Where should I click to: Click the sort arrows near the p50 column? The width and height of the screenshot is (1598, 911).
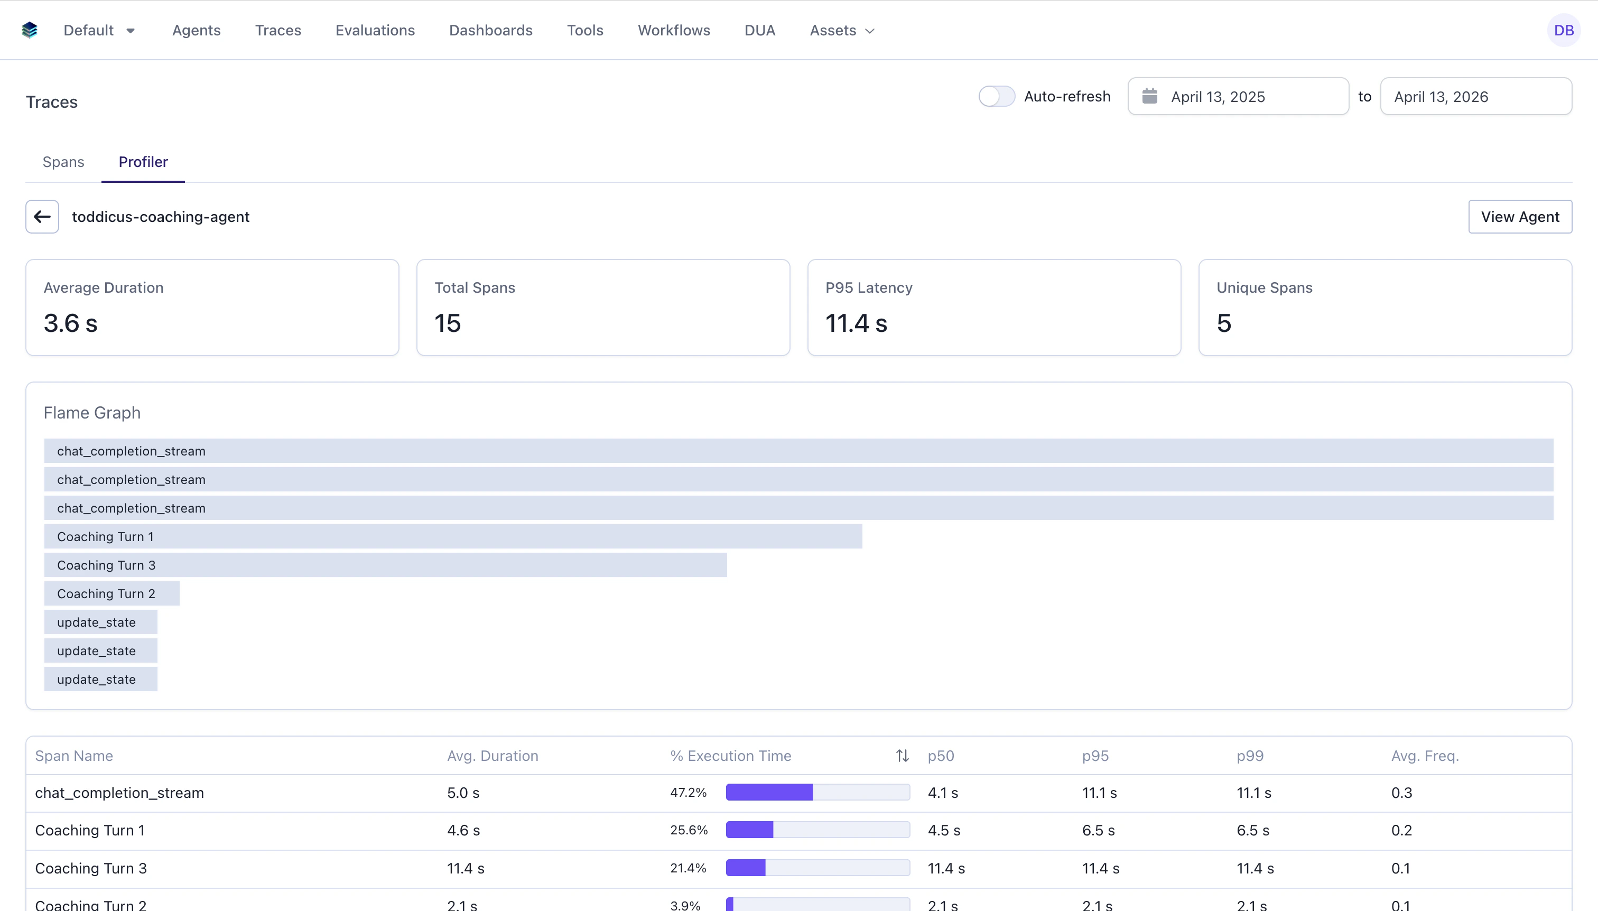[x=901, y=755]
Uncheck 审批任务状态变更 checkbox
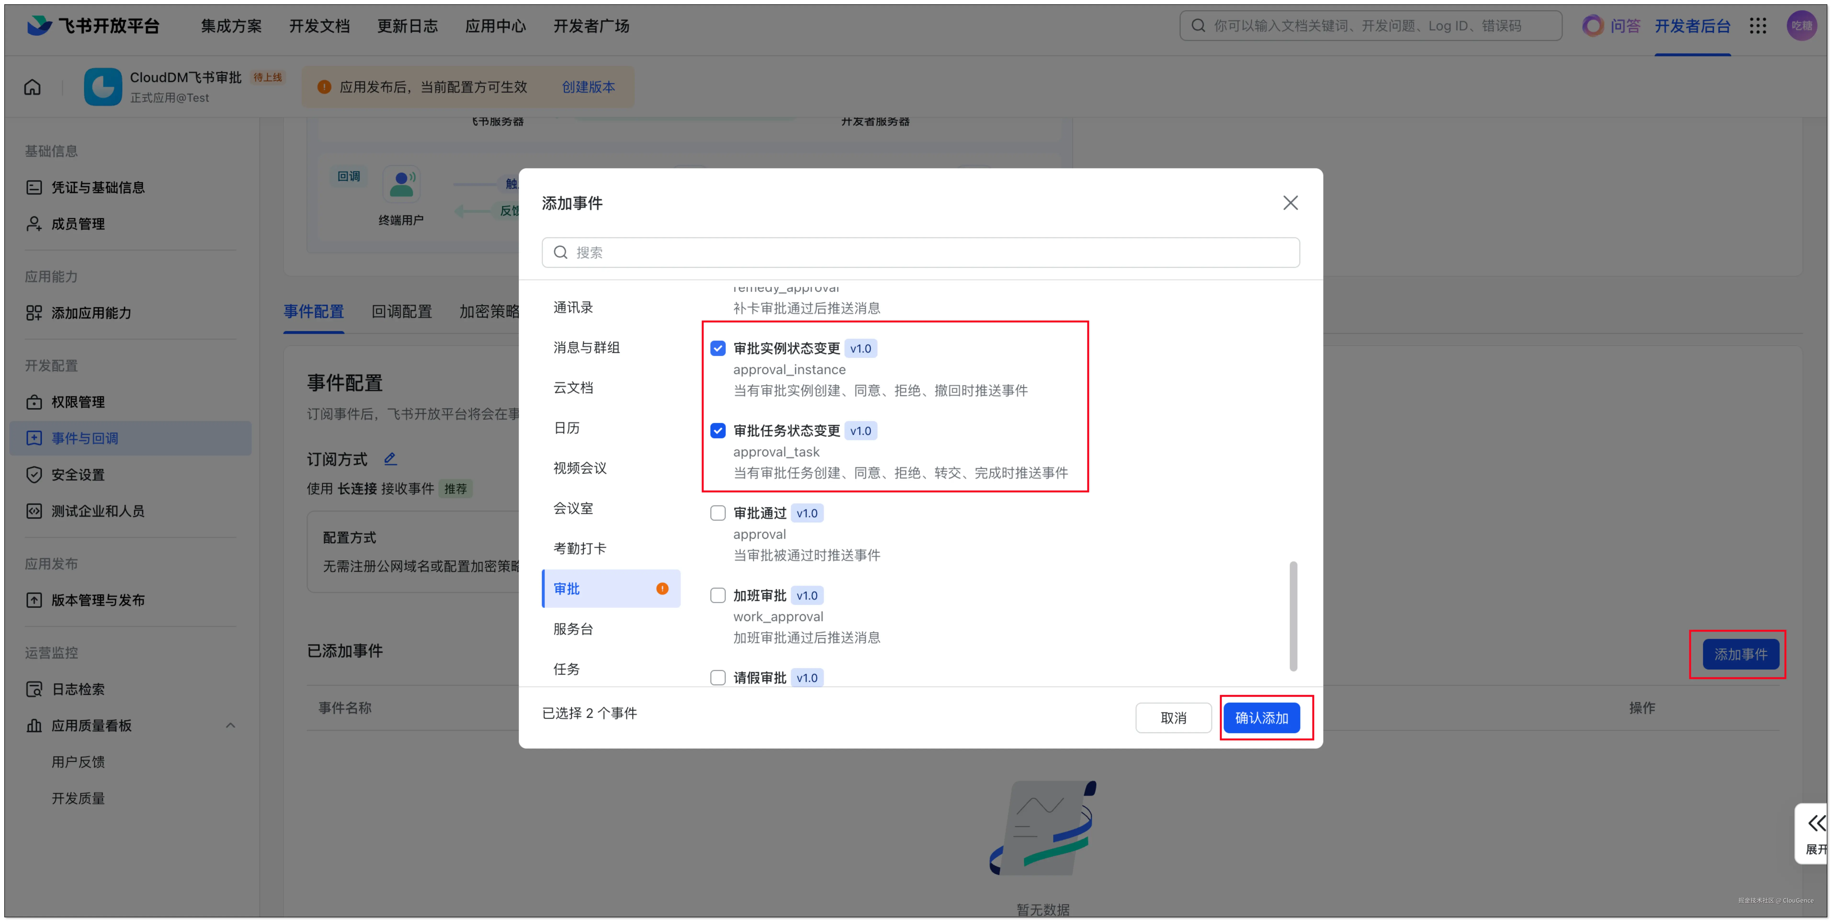Viewport: 1834px width, 924px height. coord(718,431)
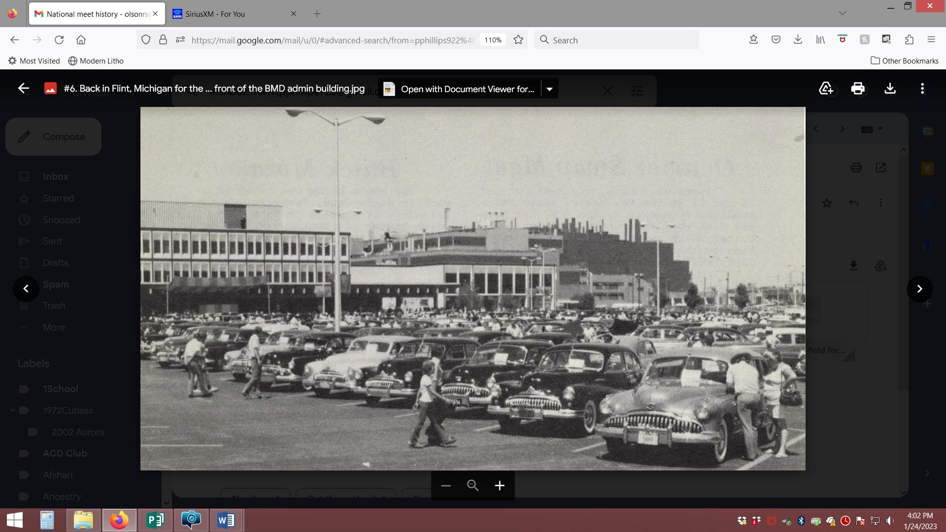Viewport: 946px width, 532px height.
Task: Expand the list all tabs chevron
Action: click(842, 13)
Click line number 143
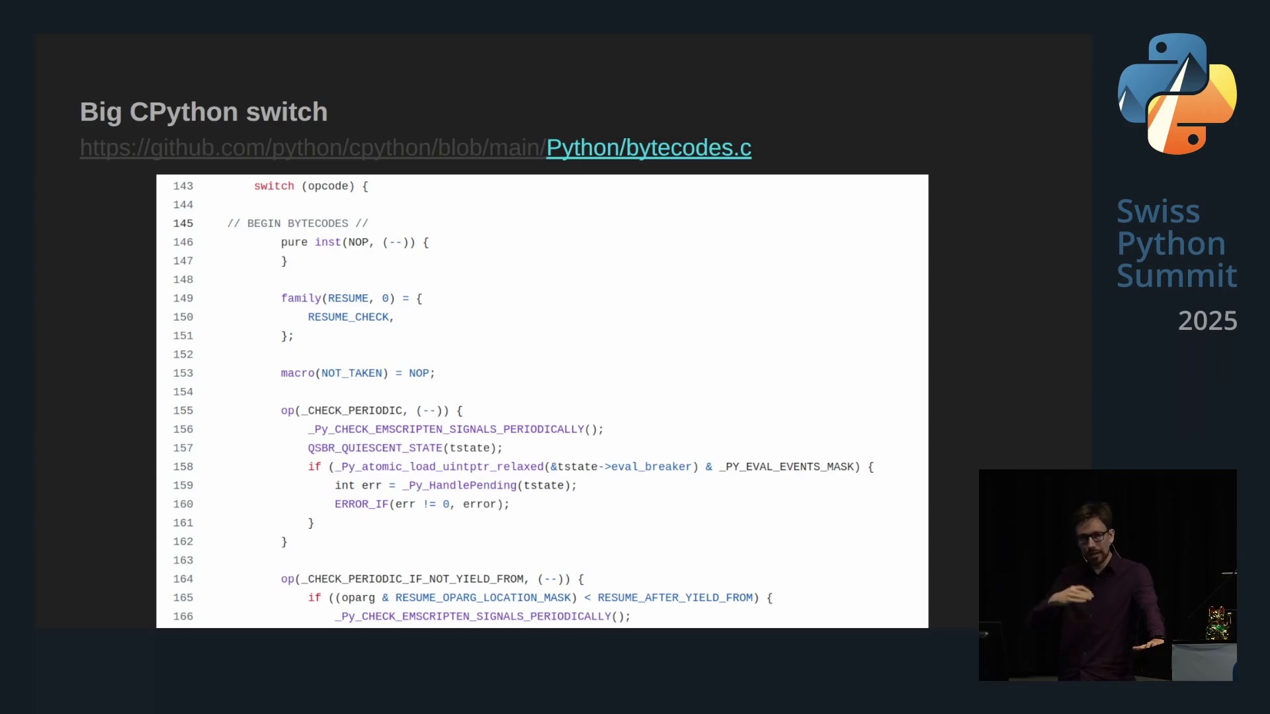This screenshot has width=1270, height=714. click(x=183, y=186)
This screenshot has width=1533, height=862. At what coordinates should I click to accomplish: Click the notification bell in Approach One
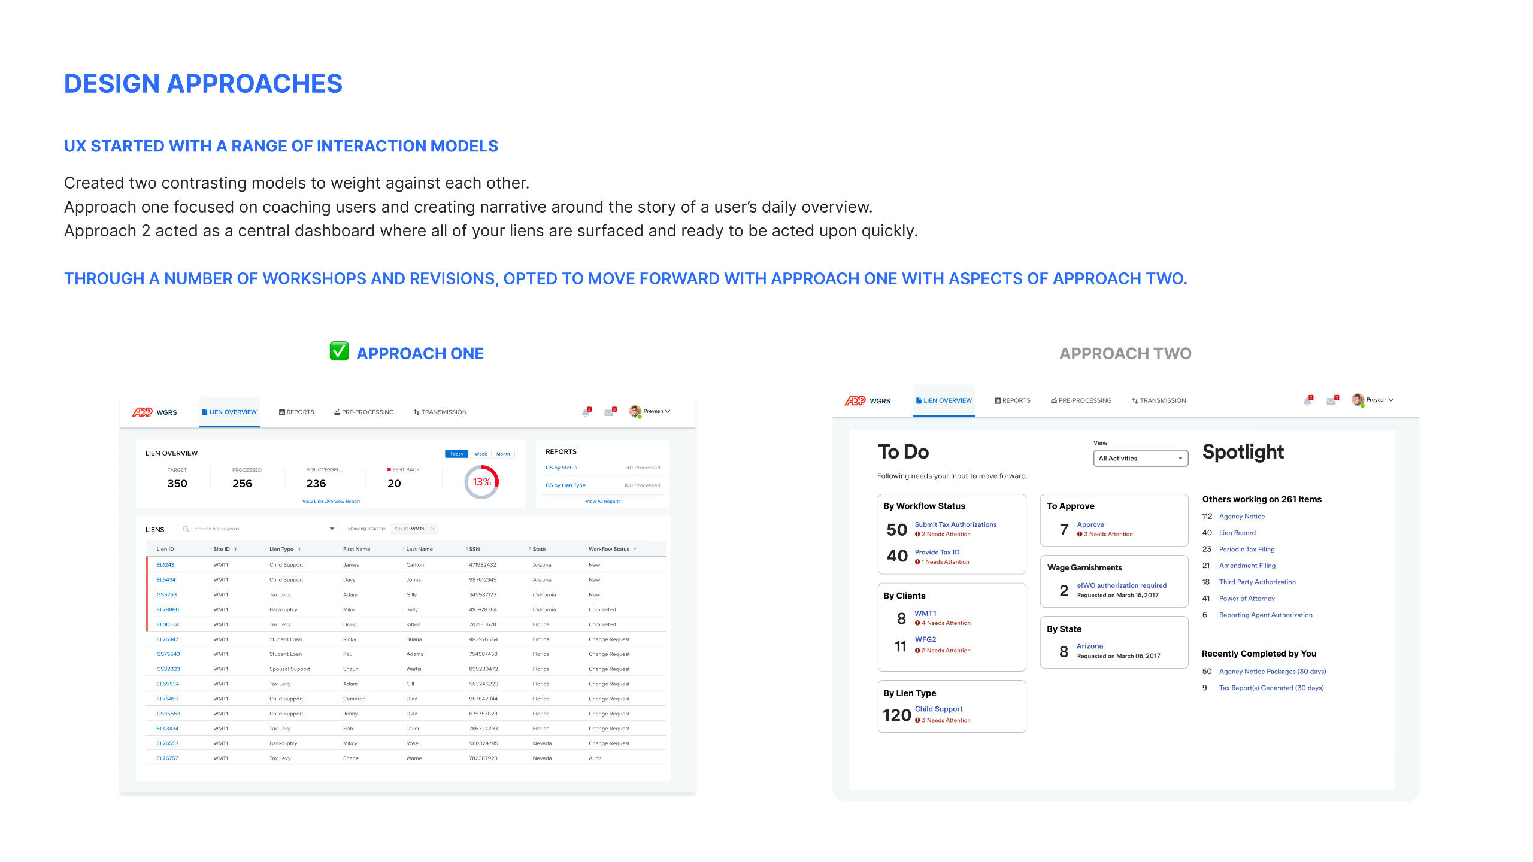[x=586, y=412]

Work task: Could you set down the records above word for word, without any of the pictures?

Answer area:
Where should I click to: Click the sort arrows near the p50 column? The width and height of the screenshot is (1598, 911).
[x=901, y=755]
Uncheck 审批任务状态变更 checkbox
Viewport: 1834px width, 924px height. coord(718,431)
Viewport: 946px width, 532px height.
Task: Expand the list all tabs chevron
Action: click(842, 13)
Click line number 143
This screenshot has width=1270, height=714. click(x=183, y=186)
This screenshot has width=1533, height=862. At what coordinates should I click to accomplish: Click the notification bell in Approach One
[x=586, y=412]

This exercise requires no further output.